GIVEN EXERCISE ::
Please rewrite all of the records below as a numbered list, leaving out any blank lines.

Collected data ::
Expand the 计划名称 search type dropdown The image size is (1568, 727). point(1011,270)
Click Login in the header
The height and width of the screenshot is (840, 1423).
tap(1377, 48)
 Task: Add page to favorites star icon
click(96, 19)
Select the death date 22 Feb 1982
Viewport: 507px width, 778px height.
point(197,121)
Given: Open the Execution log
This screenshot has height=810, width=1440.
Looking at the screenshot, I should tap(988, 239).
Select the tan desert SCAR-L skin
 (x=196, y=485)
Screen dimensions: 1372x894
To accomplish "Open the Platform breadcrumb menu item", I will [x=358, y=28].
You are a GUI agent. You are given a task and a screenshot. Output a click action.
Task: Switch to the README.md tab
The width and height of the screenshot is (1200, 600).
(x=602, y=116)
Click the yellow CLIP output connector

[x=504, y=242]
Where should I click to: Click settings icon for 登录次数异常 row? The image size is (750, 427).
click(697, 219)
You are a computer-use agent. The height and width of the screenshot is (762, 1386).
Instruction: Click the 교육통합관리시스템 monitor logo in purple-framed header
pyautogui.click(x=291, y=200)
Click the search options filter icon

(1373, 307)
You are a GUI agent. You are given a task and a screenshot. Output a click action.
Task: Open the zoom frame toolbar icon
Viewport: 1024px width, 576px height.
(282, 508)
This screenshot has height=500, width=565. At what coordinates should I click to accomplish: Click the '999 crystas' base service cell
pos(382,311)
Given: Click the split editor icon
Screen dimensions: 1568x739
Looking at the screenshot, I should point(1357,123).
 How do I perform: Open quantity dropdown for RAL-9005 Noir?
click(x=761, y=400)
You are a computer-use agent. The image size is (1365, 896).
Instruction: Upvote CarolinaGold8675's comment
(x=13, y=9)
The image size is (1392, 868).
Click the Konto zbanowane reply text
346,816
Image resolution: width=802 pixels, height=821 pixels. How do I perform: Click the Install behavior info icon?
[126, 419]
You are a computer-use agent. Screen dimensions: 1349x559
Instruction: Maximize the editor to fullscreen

CORRECT RESPONSE ::
1. Expand the 计划名称 search type dropdown The image size is (1568, 727). point(1011,270)
2. Click Login in the header
3. The height and width of the screenshot is (840, 1423).
4. tap(1377, 48)
5.  Task: Add page to favorites star icon
6. click(96, 19)
7. Select the death date 22 Feb 1982
8. Viewport: 507px width, 778px height.
9. point(197,121)
10. Given: Open the Execution log
11. This screenshot has height=810, width=1440.
12. Looking at the screenshot, I should tap(988, 239).
13. Select the tan desert SCAR-L skin
14.  (x=196, y=485)
15. Screen dimensions: 1372x894
16. To accomplish "Open the Platform breadcrumb menu item", I will [x=358, y=28].
17. You are a GUI agent. You are given a task and a screenshot. Output a click action.
18. Task: Switch to the README.md tab
19. The width and height of the screenshot is (1200, 600).
20. (x=602, y=116)
21. Click the yellow CLIP output connector
22. [x=504, y=242]
23. Where should I click to: Click settings icon for 登录次数异常 row? The image size is (750, 427).
24. click(697, 219)
25. You are a computer-use agent. The height and width of the screenshot is (762, 1386).
26. Instruction: Click the 교육통합관리시스템 monitor logo in purple-framed header
27. pyautogui.click(x=291, y=200)
28. Click the search options filter icon
29. (1373, 307)
30. You are a GUI agent. You are given a task and a screenshot. Output a click action.
31. Task: Open the zoom frame toolbar icon
32. Viewport: 1024px width, 576px height.
33. (282, 508)
34. This screenshot has height=500, width=565. At what coordinates should I click to accomplish: Click the '999 crystas' base service cell
35. pos(382,311)
36. Given: Click the split editor icon
37. Screen dimensions: 1568x739
38. Looking at the screenshot, I should point(1357,123).
39.  How do I perform: Open quantity dropdown for RAL-9005 Noir?
40. click(x=761, y=400)
41. You are a computer-use agent. The image size is (1365, 896).
42. Instruction: Upvote CarolinaGold8675's comment
43. (x=13, y=9)
44. The image size is (1392, 868).
45. Click the Konto zbanowane reply text
46. 346,816
47. Image resolution: width=802 pixels, height=821 pixels. How do I perform: Click the Install behavior info icon?
48. [126, 419]
49. You are a computer-use agent. Screen dimensions: 1349x559
50. Instruction: Maximize the editor to fullscreen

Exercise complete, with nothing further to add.